### Written exercise
In the excerpt about the band America, what award did the group win in 1972?

### Source excerpt
The group’s self-titled debut album was released in Britain in 1971 and in the United States by Warner Brothers the next year. Nothing could have prepared the young trio for what came next.

The smooth harmony of the soft-rock group was perfect for the time. America won a Grammy Award for Best New Artist in 1972. The group released three platinum and three gold albums as well as eight Top 40 hits between 1971 and 1975.

“The rocket took off so quick and was followed by hit after hit after hit that we were running so hard to keep up with the success,” Dan Peek told Scott Ross in an interview for The 700 Club. “It’s like being a kid in a candy store with a sweet tooth. We went from not having anything we wanted materially to suddenly having whatever we wanted. I think in some ways it was too much. People sending limos, flying here, doing this or that. It’s overwhelming. I gotta admit, I tried everything. I tasted every possible thing. I had a spiritual compass but I abandoned it completely. I decided to just taste all the fruits that the world had to offer. I became the biggest rebel in the band. I became the bad boy. I did everything.”





The stereotypical “rock and roll lifestyle” had become very real to Dan. And it was affecting even his desire to play music. “I would come back after an eight-week tour where we’d only had two nights off, and I would want to destroy my musical stuff,” Dan said. “I didn’t want to look at anything that had to do with music. I didn’t want to hear music. I wanted to take all my guitars and smash ‘em. I reached the point where I was so strung out on cocaine, smoking dope, Quaaludes, whatever. I was just a total trash dump of chemicals. It was very unhealthy, and I realized I couldn’t do it within the context of the band. I got to the point where I really wanted to change. I got right with God.”

Dan prayed to accept Jesus as Savior when he was twelve years old. “My mother, who had just gotten saved herself, basically came and told the entire family the Gospel,” Dan related to blogger Randy Patterson. “I had never heard it. I had been to a lot of churches and I heard ‘be good, be a good boy, be nice.’  But when I heard the Gospel, it absolutely resonated with me and I got on my knees and prayed.  I knew I was a sinner at twelve already and asked Christ into my heart and life and to be my Savior. But the years drifted on and…when we formed the band America, I went into my own little room and I got on my knees and I said, ‘Lord, if you’ll make this group a success, I will use it as a platform to tell other people about you.’ I never told another soul.”

### Data segment
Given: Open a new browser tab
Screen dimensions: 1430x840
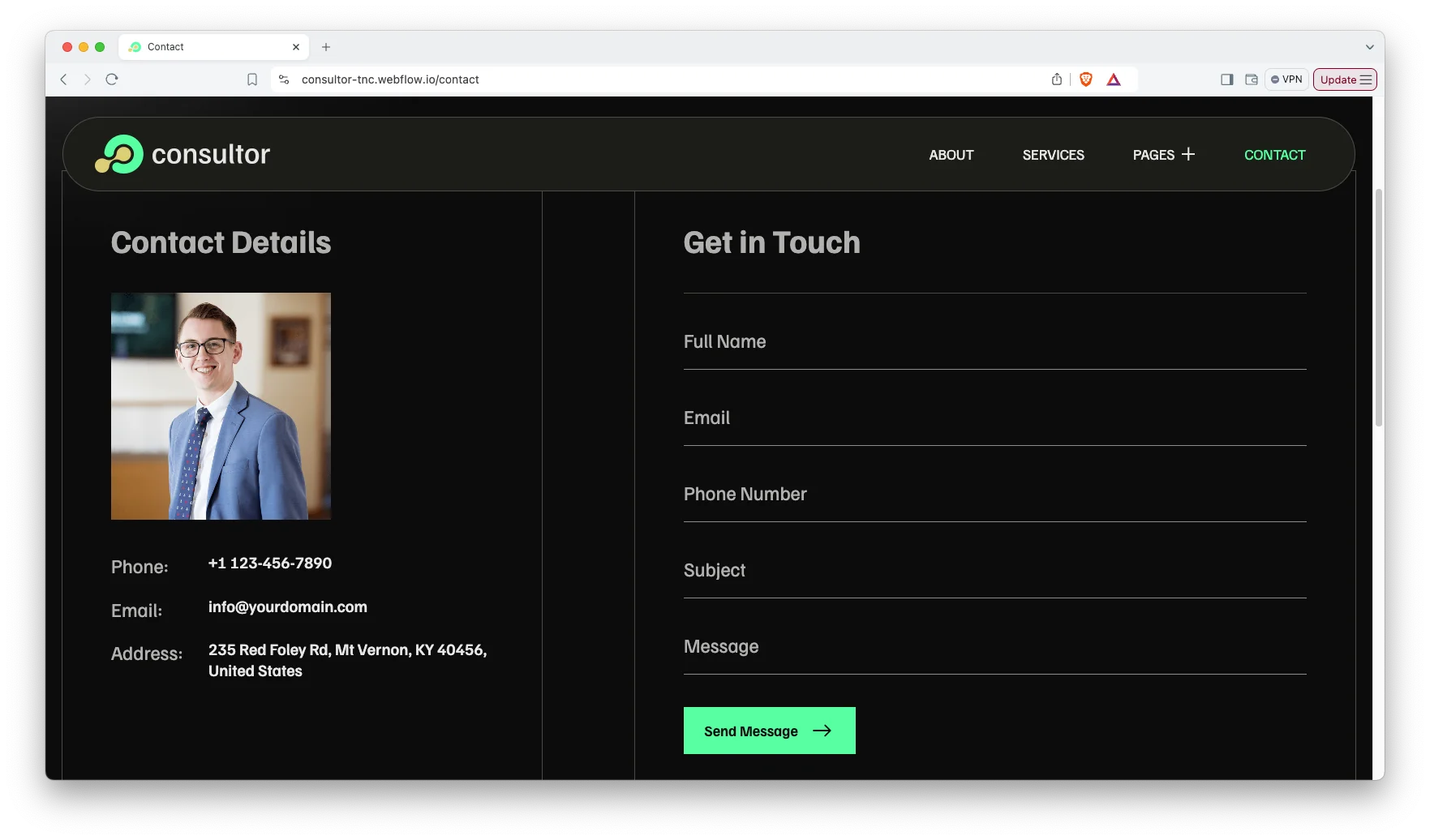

### Result of this task
A Grammy Award for Best New Artist.